Note, however, that many blacks who progressed from inner city slums to the suburbs often express detached feelings toward blacks remaining in ghettos. This is especially true of many affluent blacks (such as atheletes, doctors, actors...etc). Furthermore, even though these people often feel shameful of their inaction, many believe that the blacks who are left behind are actually lazy and ignorant. [5]. Renowned African-American actor Bill Cosby has spoken out to this effect. [6]

Health and healthcare access

As a group, Black Americans have shorter life expectancies than the national average and often higher mortality rates for certain disease conditions. They suffer disproportionately from heart disease, AIDS, hypertension, stroke, sickle cell anemia, and diabetes. The rate of blacks organ and tissue donation in the U.S. is currently on par, percentage-wise, with that for whites; however, because as a group they require a disproportionately higher number of organ and tissue transplants, the result is a net deficit. Lower-income blacks’ lack of access to quality health care, a general and well-documented pattern of race-based discrimination in health care delivery, as well as deep-seated distrust of the medical establishment occasioned, in part, by the Tuskegee syphilis study all are contributing factors to these

The criminal justice system

Black experiences with and attitudes towards the criminal justice system often differ markedly from whites. Although the incidence of violent crime is dropping among blacks, more than one million African American men are currently in jail or prison. Homicide remains the leading cause of death among black men between the ages of 15 and 34. Because of many past incidents of maltreatment by law enforcement angecies, African Americans tend to distrust the criminal justice system much more than whites do. In 1991, the brutal beating of an unarmed black motorist, Rodney King, by four Los Angeles police officers was captured on videotape. An all-white jury later acquitted the police officers, sparking riots in Los Angeles and protests around the country. Ten years later in June 2001, a series of killings of black males in confrontations with police, and deaths in police custody, provoked rioting in in Cincinnati's Over-the-Rhine community.

[Collected data entries]

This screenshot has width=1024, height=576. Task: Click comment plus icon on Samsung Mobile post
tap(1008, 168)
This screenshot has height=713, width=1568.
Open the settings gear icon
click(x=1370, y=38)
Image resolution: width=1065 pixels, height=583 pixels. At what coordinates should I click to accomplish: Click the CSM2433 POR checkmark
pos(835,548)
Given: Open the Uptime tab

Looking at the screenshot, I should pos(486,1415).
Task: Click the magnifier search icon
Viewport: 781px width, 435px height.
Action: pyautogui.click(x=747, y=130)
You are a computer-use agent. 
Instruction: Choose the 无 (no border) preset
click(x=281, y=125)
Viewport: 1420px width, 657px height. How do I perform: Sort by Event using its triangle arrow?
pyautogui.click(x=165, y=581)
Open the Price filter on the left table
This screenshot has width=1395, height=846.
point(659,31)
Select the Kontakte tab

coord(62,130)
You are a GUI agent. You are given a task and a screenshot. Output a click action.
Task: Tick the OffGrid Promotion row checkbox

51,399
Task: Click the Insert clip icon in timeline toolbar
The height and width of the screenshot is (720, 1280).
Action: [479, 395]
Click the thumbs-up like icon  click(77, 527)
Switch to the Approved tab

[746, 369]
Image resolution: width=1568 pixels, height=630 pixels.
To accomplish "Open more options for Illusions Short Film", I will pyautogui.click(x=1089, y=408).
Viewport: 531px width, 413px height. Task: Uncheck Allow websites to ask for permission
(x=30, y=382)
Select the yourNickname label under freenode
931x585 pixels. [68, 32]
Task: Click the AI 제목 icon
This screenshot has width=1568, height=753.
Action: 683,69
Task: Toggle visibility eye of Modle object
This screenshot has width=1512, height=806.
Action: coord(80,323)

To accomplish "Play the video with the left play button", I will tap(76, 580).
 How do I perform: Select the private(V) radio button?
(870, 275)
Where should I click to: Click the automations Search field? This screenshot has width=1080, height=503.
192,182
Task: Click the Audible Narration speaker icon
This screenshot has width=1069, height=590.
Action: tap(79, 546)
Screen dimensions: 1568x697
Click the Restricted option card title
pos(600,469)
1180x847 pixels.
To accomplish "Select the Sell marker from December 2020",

:: TASK TO CARRY OUT ::
Copy out the entire passage on Black Americans, word for word. The listing comes from a separate source.

:: ANSWER ::
Note, however, that many blacks who progressed from inner city slums to the suburbs often express detached feelings toward blacks remaining in ghettos. This is especially true of many affluent blacks (such as atheletes, doctors, actors...etc). Furthermore, even though these people often feel shameful of their inaction, many believe that the blacks who are left behind are actually lazy and ignorant. [5]. Renowned African-American actor Bill Cosby has spoken out to this effect. [6]

Health and healthcare access

As a group, Black Americans have shorter life expectancies than the national average and often higher mortality rates for certain disease conditions. They suffer disproportionately from heart disease, AIDS, hypertension, stroke, sickle cell anemia, and diabetes. The rate of blacks organ and tissue donation in the U.S. is currently on par, percentage-wise, with that for whites; however, because as a group they require a disproportionately higher number of organ and tissue transplants, the result is a net deficit. Lower-income blacks’ lack of access to quality health care, a general and well-documented pattern of race-based discrimination in health care delivery, as well as deep-seated distrust of the medical establishment occasioned, in part, by the Tuskegee syphilis study all are contributing factors to these

The criminal justice system

Black experiences with and attitudes towards the criminal justice system often differ markedly from whites. Although the incidence of violent crime is dropping among blacks, more than one million African American men are currently in jail or prison. Homicide remains the leading cause of death among black men between the ages of 15 and 34. Because of many past incidents of maltreatment by law enforcement angecies, African Americans tend to distrust the criminal justice system much more than whites do. In 1991, the brutal beating of an unarmed black motorist, Rodney King, by four Los Angeles police officers was captured on videotape. An all-white jury later acquitted the police officers, sparking riots in Los Angeles and protests around the country. Ten years later in June 2001, a series of killings of black males in confrontations with police, and deaths in police custody, provoked rioting in in Cincinnati's Over-the-Rhine community.